*** EXTRACTED TEXT ***
Count zipped packages to determine useable amount

In [None]:
dataset_1_dir = "/mnt/volume_nyc1_01/Backstabbers-Knife-Collection/samples"
dataset_2_dir = "/mnt/volume_nyc1_01/pypi_malregistry"  

count_1 = count_package_files(dataset_1_dir)
count_2 = count_package_files(dataset_2_dir)

print(f"Number of packages in dataset 1: {count_1}")
print(f"Number of packages in dataset 2: {count_2}")

Count JSON files to determin useable amount

In [None]:
dataset_1_dir = "/mnt/volume_nyc1_01/Backstabbers-Knife-Collection/samples"
dataset_2_dir = "/mnt/volume_nyc1_01/pypi_malregistry"  

count_1 = count_valid_json_files(dataset_1_dir)
count_2 = count_valid_json_files(dataset_2_dir)

print(f"Number of valid setup.json files in dataset 1: {count_1}")
print(f"Number of valid setup.json files in dataset 2: {count_2}")
*** End of EXTRACTED TEXT ***
▸ REQUIRED ACTIONS:
[1] From the notebook excerpt on counting dataset files, extract the stretch from "Count zipped packages" through "count_2 = count_package_files(dataset_2_dir)".
[2] Write what comes next in the notebook excerpt on counting package and JSON files, picking up after its final line.
*** MATERIAL PROVIDED ***
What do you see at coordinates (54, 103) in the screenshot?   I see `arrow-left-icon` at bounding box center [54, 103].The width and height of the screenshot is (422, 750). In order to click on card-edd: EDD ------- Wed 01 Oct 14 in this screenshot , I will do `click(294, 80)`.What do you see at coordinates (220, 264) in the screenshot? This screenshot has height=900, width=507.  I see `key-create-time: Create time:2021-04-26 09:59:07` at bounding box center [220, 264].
*** End of MATERIAL PROVIDED ***
▸ ANSWERS TO THE EXERCISE:
[1]
Count zipped packages to determine useable amount

In [None]:
dataset_1_dir = "/mnt/volume_nyc1_01/Backstabbers-Knife-Collection/samples"
dataset_2_dir = "/mnt/volume_nyc1_01/pypi_malregistry"  

count_1 = count_package_files(dataset_1_dir)
count_2 = count_package_files(dataset_2_dir)

[2]
Calculate Shannon Entropy and append to JSON

In [None]:
def shannon_entropy(directory):
    package_entropies = {}
    setup_json_files = find_setup_json_files(directory)
    
    for setup_file_path in setup_json_files:
        package_path = os.path.dirname(setup_file_path)
        package_name = os.path.basename(package_path)
        
        package_entropy = 0
        total_files = 0
        
        python_files = find_python_files(package_path)
        for file_path in python_files:
            try:
                with open(file_path, 'r', encoding='utf-8', errors='ignore') as f:
                    text = f.read()
                    freqs = np.array(list(Counter(text).values()))
                    probs = freqs / len(text)
                    entropy_value = entropy(probs, base=2)
                    package_entropy += entropy_value
                    total_files += 1
            except Exception as e:
                print(f"Error reading {file_path}: {e}")
        
        if total_files > 0:
            average_entropy = package_entropy / total_files
            package_entropies[package_name] = average_entropy

            try:
                with open(setup_file_path, 'r+', encoding='utf-8', errors='ignore') as setup_file:
                    try:
                        setup_data = json.load(setup_file)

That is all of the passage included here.